Boletus albobrunnescens

Scientific classification
- Kingdom: Fungi
- Division: Basidiomycota
- Class: Agaricomycetes
- Order: Boletales
- Family: Boletaceae
- Genus: Boletus
- Species: B. albobrunnescens
- Binomial name: Boletus albobrunnescens Desjardin, Dentinger & D.Arora (2014)

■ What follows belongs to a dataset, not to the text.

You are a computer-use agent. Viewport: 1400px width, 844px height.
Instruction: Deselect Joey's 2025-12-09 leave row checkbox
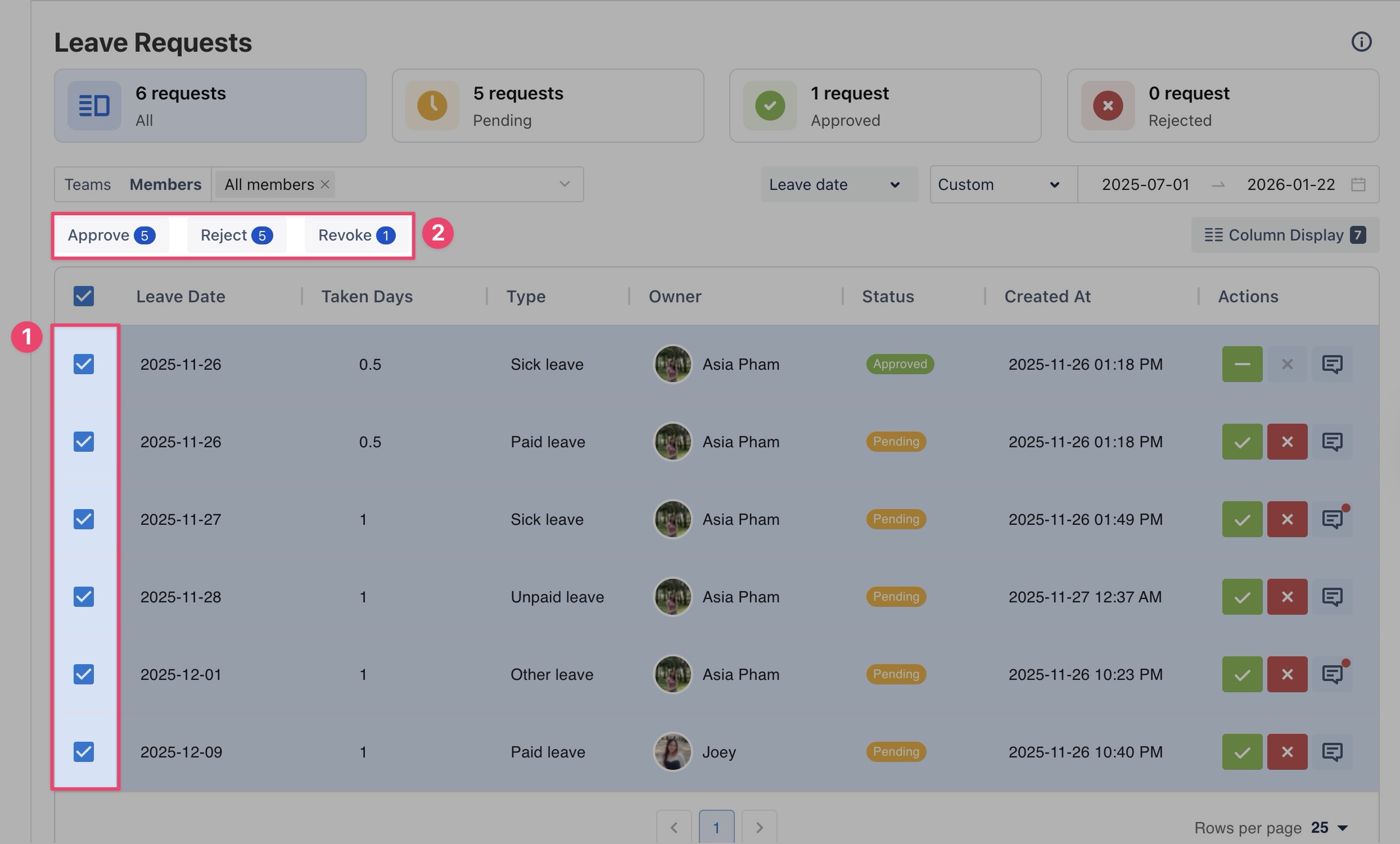84,752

= Boletus albobrunnescens =

- Genus: Boletus
- Species: albobrunnescens
- Authority: Desjardin, Dentinger & D.Arora (2014)

Species of fungus

Boletus albobrunnescens is a species of bolete fungus in the family Boletaceae. It is classified in the section Boletus of the genus Boletus, commonly known as the porcini mushrooms. First reported to science in 2010, the species was officially described in 2014. It is found in mixed evergreen and deciduous forests of Thailand, where it fruits singly to scattered in soil under Pinus and Castanopsis trees. Its fruit bodies have caps measuring 5.5–11 cm in diameter. They are white but stain brown to reddish brown, hence the epithet, which combines the Latin words for "white" (albo) and "becoming brown" (brunnescens). The stipe measures 6–11 cm long by 1.5–2 cm thick except for the swollen base, which is up to 5 cm in diameter. The top of the stipe has a prominent network pattern (reticulations) that diminishes as it extends down to over half its length. Like the cap, it also stains brown after handling. The smooth spores are roughly spindle-shaped (fusoid), and measure 10.5–11.9 by 4.2–4.9 μm.

Boletus albobrunnescens is a good edible mushroom; it is the most expensive mushroom sold in the market of Nakhon Phanom, where in 1998 it sold for 150 Baht per kilogram.